The most practical way to get there, in America, would be to either enact Medicare Advantage For All, or to tweak the employer mandate to only include ICHRAs rather than group health insurance. ICHRAs are employer-sponsored funds (in lieu of employer sponsored insurance) that the employee-beneficiary uses to buy health insurance on the individual market.
Most countries don't have price controls, they have purchasing controls for their Healthcare systems. There is a huge difference.
For example, if someone makes a pill that cost $1 million to live one more day, they can sell it, but most national health services won't buy it.
In the US, the national health services and insurance companies are mandated to buy it, and a byzantine system of price controls ensure we only pay 900k.
A big problem with this approach is that if the price limit makes certain medicines unprofitable to invent and produce, they will not be invented and/or produced.
This is of course already happening since, most of the world has price controls. The US market is probably financing most of the world's medical research, and if we stop paying so much, it may shrink a lot.

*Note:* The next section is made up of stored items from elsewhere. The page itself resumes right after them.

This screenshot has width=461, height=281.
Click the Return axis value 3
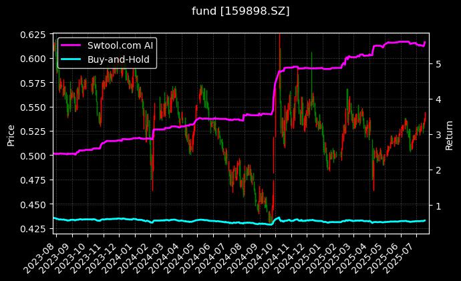coord(438,135)
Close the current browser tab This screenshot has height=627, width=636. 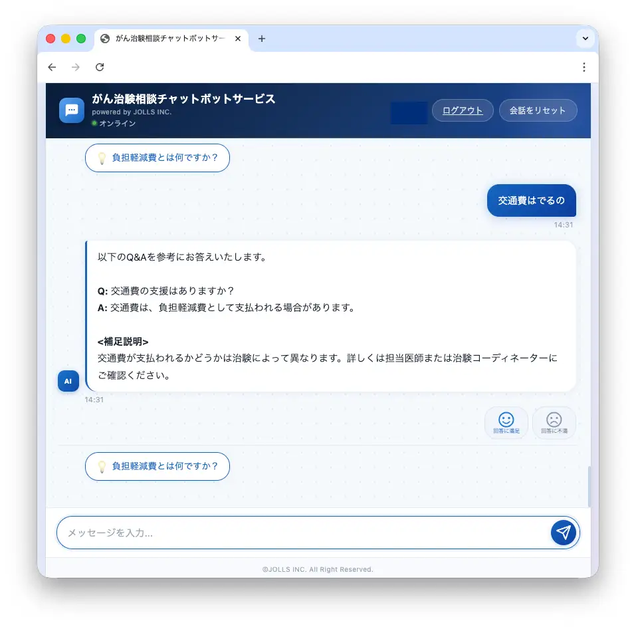(x=238, y=39)

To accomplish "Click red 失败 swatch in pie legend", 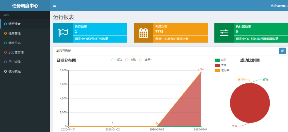I will click(217, 65).
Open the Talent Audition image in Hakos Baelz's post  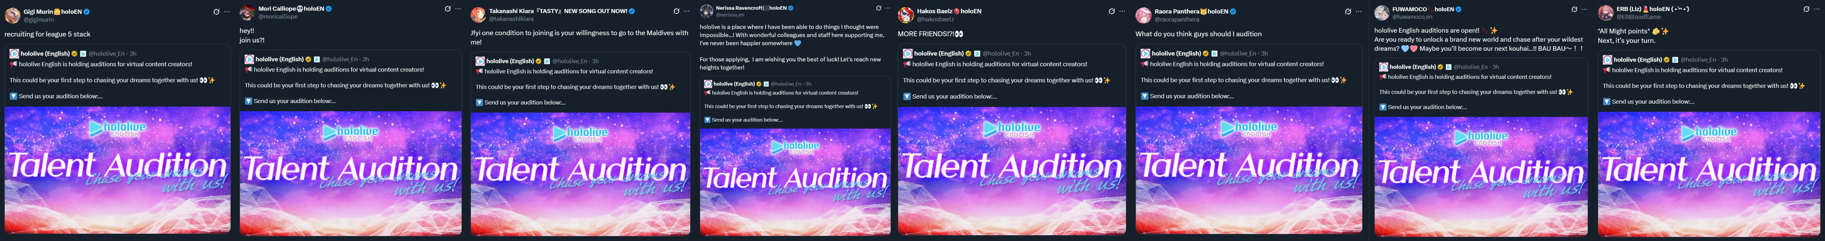pyautogui.click(x=1011, y=170)
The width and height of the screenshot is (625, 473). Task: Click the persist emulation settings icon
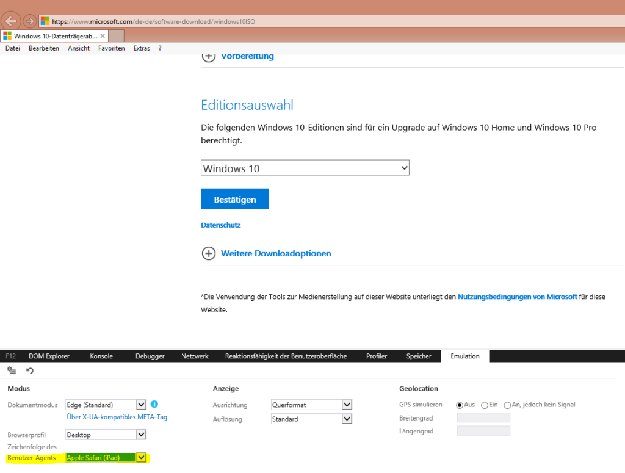coord(12,370)
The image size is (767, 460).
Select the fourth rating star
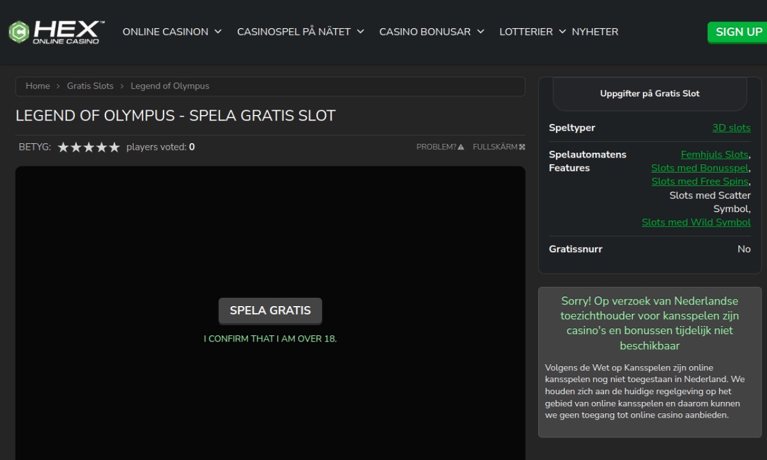click(102, 147)
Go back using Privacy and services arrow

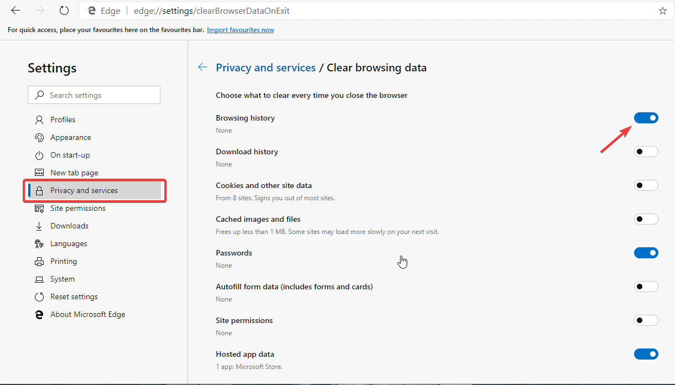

Also "socialization" is very different from "nationalization". The general trend you're talking about is more to do with the fact that having society subsidize healthcare for the poor can lead to better outcomes. As it relates to who actually does the insuring, underwriting, and payment (public vs private), one isn't necessarily better than the other; each has its trade-offs. It's just that the US (in particular) has chosen the worst of both worlds.
I work in this industry, and from where I sit, the closest thing we have to a clean A/B test that controls for all of those confounding variables is actually being run in the US right now, with Medicare. When you turn 65, you have the option to enroll either in "Original Medicare", which is what we usually think of when we talk about "single payer healthcare in America", or you can enroll in Medicare Advantage (aka Medicare "Part C"), where the premiums that would go to the CMS instead go to private insurers like Humana, United, Oscar Health, Aetna, Clover, etc. These plans replace Original Medicare.
- 48% of Medicare beneficiaries are on private Medicare Advantage plans instead of the public "Original Medicare". Because everyone is entitled to "Original Medicare", this is purely voluntary. This number has been growing so rapidly that the CBO projects that by 2023, the majority of beneficiaries with choose the private over the public option. The CBO further projects this proportion to increase to 61%(!!) by 2032. (https://www.kff.org/medicare/issue-brief/medicare-advantage-...)
- For most beneficiaries, Medicare Advantage costs about 40% less than Original Medicare and are, on average, of higher quality than Original Medicare (https://healthpayerintelligence.com/news/medicare-advantage-...)
- In Urban areas, Medicare Advantage costs less per capita to administer than Medicare — and that's not including the extra Medicare Part D insurance that you would have to buy if you're on the Original Medicare plan (https://www.commonwealthfund.org/publications/issue-briefs/2...)
So no, you cannot look the cost difference between the US and other countries and simply conclude that it's because of private insurance, because the actual data tells a different story. And "universal healthcare" is not the same as "public" healthcare. It might help to think about it this way: universal access to food can be achieved without nationalizing the food industry, or the food payment industry.